Can one distinguish finite groups by their maps from abelian groups?

Question

Given a finite group $G$, is $G$ determined by its category of maps from abelian groups? Specifically, we can form the category $G_A$ of "abelian points" of $G$ with objects pairs $(A,\phi)$, with $\phi:A\rightarrow G$, for $A$ abelian, with morphisms $\xi:(A,\phi)\rightarrow (B,\psi)$ given by morphisms of groups $\xi:B\rightarrow A$ such that $\phi \circ \xi = \psi$.

Very similar questions have been asked before, but they focused on the maps from cyclic groups, and the (small) counterexamples given for the analagous question do not have isomorphic categories of abelian points.

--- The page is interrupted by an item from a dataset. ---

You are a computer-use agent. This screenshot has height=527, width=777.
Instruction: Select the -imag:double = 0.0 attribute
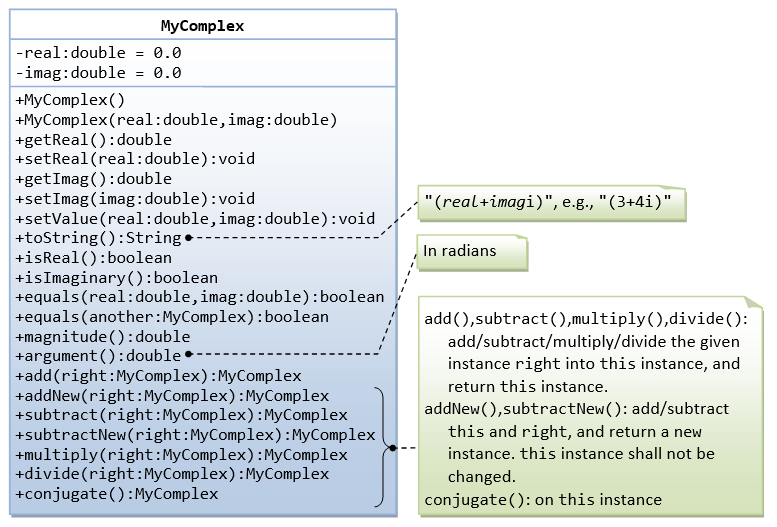(98, 73)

The following are the similar questions I refer to: Is a finite group uniquely determined by the orders of its elements? If I know the order of every element in a group, do I know the group?

Answer 1

No. Consider two semidirect products $(\mathbf{Z}/7\mathbf{Z})^2\rtimes(\mathbf{Z}/3\mathbf{Z})$; where the canonical generator of $\mathbf{Z}/3\mathbf{Z}$ acts in the first case by the matrix $\begin{pmatrix}2 & 0\\0 & 2\end{pmatrix}$, and in the second case by $\begin{pmatrix}2 & 0\\0 & 4\end{pmatrix}$. They're clearly not isomorphic, but they have the same "combinatorics" of abelian subgroups: the unique $7$-Sylow subgroup (elementary abelian of order $7^2$) and its subgroups, and $7^2$ subgroups of order 3, and all these have pairwise trivial intersection.

Answer 2

Not a full answer but hopefully a good starting point. Let $G_1,G_2$ be two groups and $\varphi\colon G_1 \to G_2$ a homomorphism. We'll say $\varphi$ is good if in the semi-direct product $G_1 \rtimes_\varphi G_2$ elements $x,y$ commute iff either $x,y\in G_1$ or $x,y\in G_2$. In that case, any homomorphism $A\to G_1\rtimes_\varphi G_2$ from an abelian group lands in either $G_1$ or $G_2$. In other words, if $\varphi$ is good, then $(G_1\rtimes_\varphi G_2)_A\cong (G_1/A)\times (G_2/A)$. In particular, if you can find two good twisting homomorphisms $\varphi_1,\varphi_2$, then the category invariant you consider will not be able to differentiate between $G_1\rtimes_{\varphi_1} G_2$ and $G_1 \rtimes_{\varphi_2}G_2$. If $\varphi_1,\varphi_2$ can be chosen to produce non-isomorpihc semi-direct products, then you're done. This latter property is easy to achieve (generally, semi-direct products on the same factors are highly sensitive to the twisting homomorphism, even for very small groups). I suspect making sure the twisting homomorphisms are also good is possible, though I don't have a construction right now.